[Math] Equivalent definitions of arithmetically Cohen-Macaulay varieties

Question

Let $X\subset \mathbb{P}^n$ be a projective algebraic variety with coordinate ring $R$.
$X$ is said to be arithmetically Cohen-Macaulay if $R$ is a Cohen-Macauly ring. A equivalent definition is that the natural morphism
$$R\to \oplus_{k\in\mathbb{Z}}\mathcal{O}_X(k)$$ is bijictive and $H^i(X,\mathcal{O}_X(k))=0$ for all $k\in\mathbb{Z}$ and $1\leq i\leq \text{dim} X-1$. Does anyone know a proof for the equivalence? Without assuming that $X$ is Cohen-Macaulay, I can only prove that $R$ is Cohen-Macauly at $0$, the vertex of the affine cone. How to prove $R$ or the section ring is Cohen-Macauly at other points of the affine cone? Did I miss something from the idea? Or is there an complete alternative proof?

Answer 1

Here's a proof. Let me assume that $X$ is not zero dimensional, but instead is equidimensional. I'll actually prove the whole thing (more than you want), but I'll prove the Cohen-Macaulay thing first.

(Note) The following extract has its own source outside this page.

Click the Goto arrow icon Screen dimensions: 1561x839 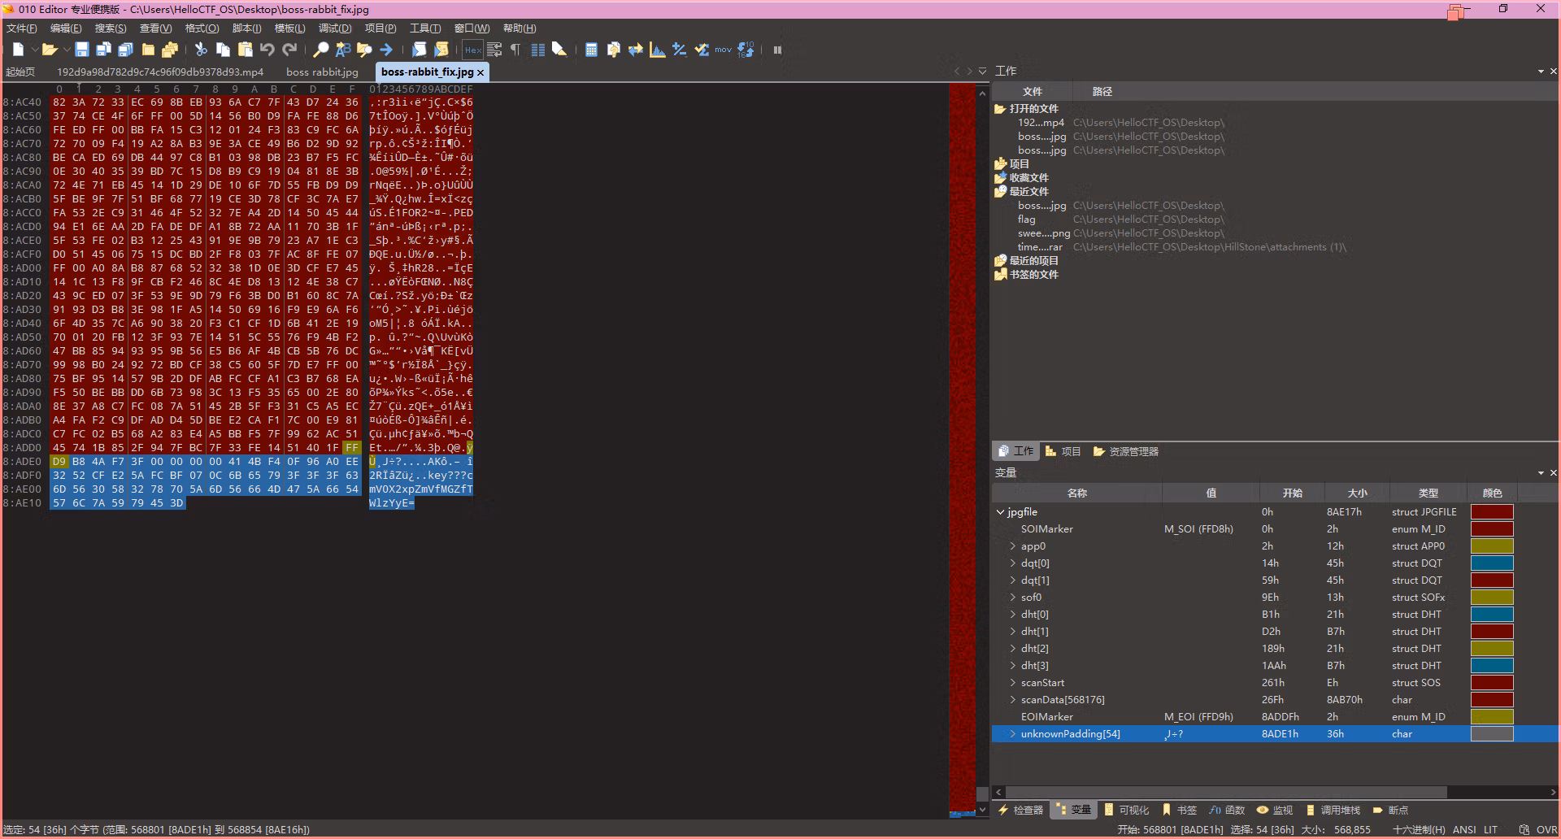pos(386,50)
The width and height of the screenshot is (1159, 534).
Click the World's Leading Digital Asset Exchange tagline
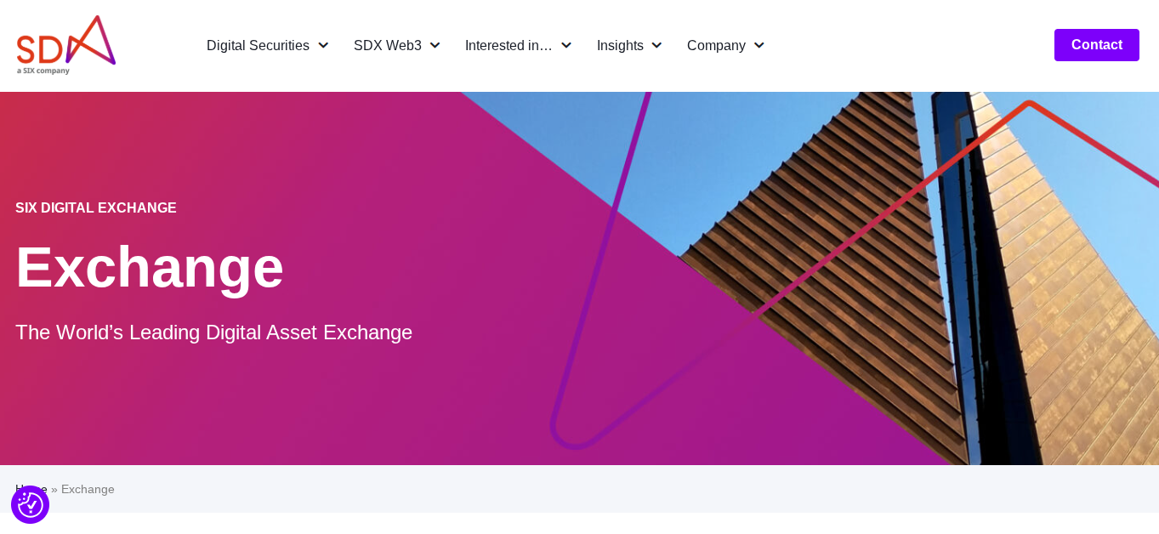[213, 332]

Now, either condition implies that $X$ itself is Cohen-Macaulay, let me explain this.

Set $S$ to denote the section ring $$ \bigoplus_{k \in \mathbb{Z}} O_X(k) $$ and use $m = S_+$ to denote the irrelevant ideal at the origin.

1. In the first condition, we notice that the punctured spectrum of $\text{Spec} S$ is an $\mathbb{A}^1$-bundle over $X$. Thus if $X$ is not Cohen-Macaulay, neither is $\text{Spec} S$.

2. In the second condition, choose $k \gg 0$. Then $0 = H^i(X, O_X(-k))$ is Grothendieck-dual to $\mathbb{H}^{-i}(X, \omega_X^{\bullet}(k)) \cong H^0(X, {\bf h}^{-i} \omega_X^{\bullet}(k))$ which is non-zero for some $i < \dim X$ if $X$ is not Cohen-Macaulay (for the isomorphism, we used a spectral sequence). Indeed an equidimensional variety $X$ is Cohen-Macaulay if and only if ${\bf h}^{-i} \omega_X^{\bullet} = 0$ for $0 < i < \dim X$ (here $\omega_X^{\bullet}$ is the dualizing complex).

On the other hand the fact that $X$ is Cohen-Macaulay implies that $S$ is also Cohen-Macaulay except possibly at the origin (again use the $\mathbb{A}^1$-bundle description).

Certainly the map $R \to S$ is bijective in high degree and so birational. Then $\text{Spec} S \to \text{Spec} R$ is an isomorphism everywhere except possibly at the origin. Thus $R$ is also Cohen-Macaulay except possibly at the origin.

It sounds like you already know what follows:

Suppose now that $R \subsetneq S$. But then if $U \subseteq \text{Spec}R$ is the punctured spectrum, we have that $H^0(U, O_{Spec R}) = H^0(U, O_{\text{Spec} S}) \supseteq S$. In particular, $H^0(U, O_{\text{Spec} R}) \neq R$ and so $R$ cannot be S2 because $H^1_m(S) \neq 0$. This follows from the exact sequence: $$0 \to R \to H^0(U, O_{\text{Spec} R}) \to H^1_m(S) \to 0.$$ In particular, this shows that the equality $R = S$ is necessary.

Conversely suppose that $R = S$. Additionally since $X$ is Cohen-Macaulay, it is S2, then the section ring $S$ is also S2 away from the origin by the $\mathbb{A}^1$-bundle thing again. Furthermore, its trivial to see that $S = H^0(U, O_{\text{Spec} S})$ and so the depth of $S$ is at least 2 at the origin. This implies that $R = S$ is S2. Thus the isomorphism theorem also gives us some vanishing of local cohomology. In particular, at least the $H^1_m(S) = 0$ by the above exact sequence.

Now, for the next part:

It follows from straightforward computations with Cech cohomology that $$ H^i(X, O_X(k)) = [H^{i+1}_{m}(S)]_k $$ for $i > 0$ (here $[\bullet]_k$ means the $k$th graded piece of the module). Thus the vanishing over the other $H^i(X, O_X(k))$ implies the vanishing in all remaining degrees of $H^{i+1}_m(S)$. This completes the proof.

This is described in somewhat more detail in THIS paper by Karen Smith.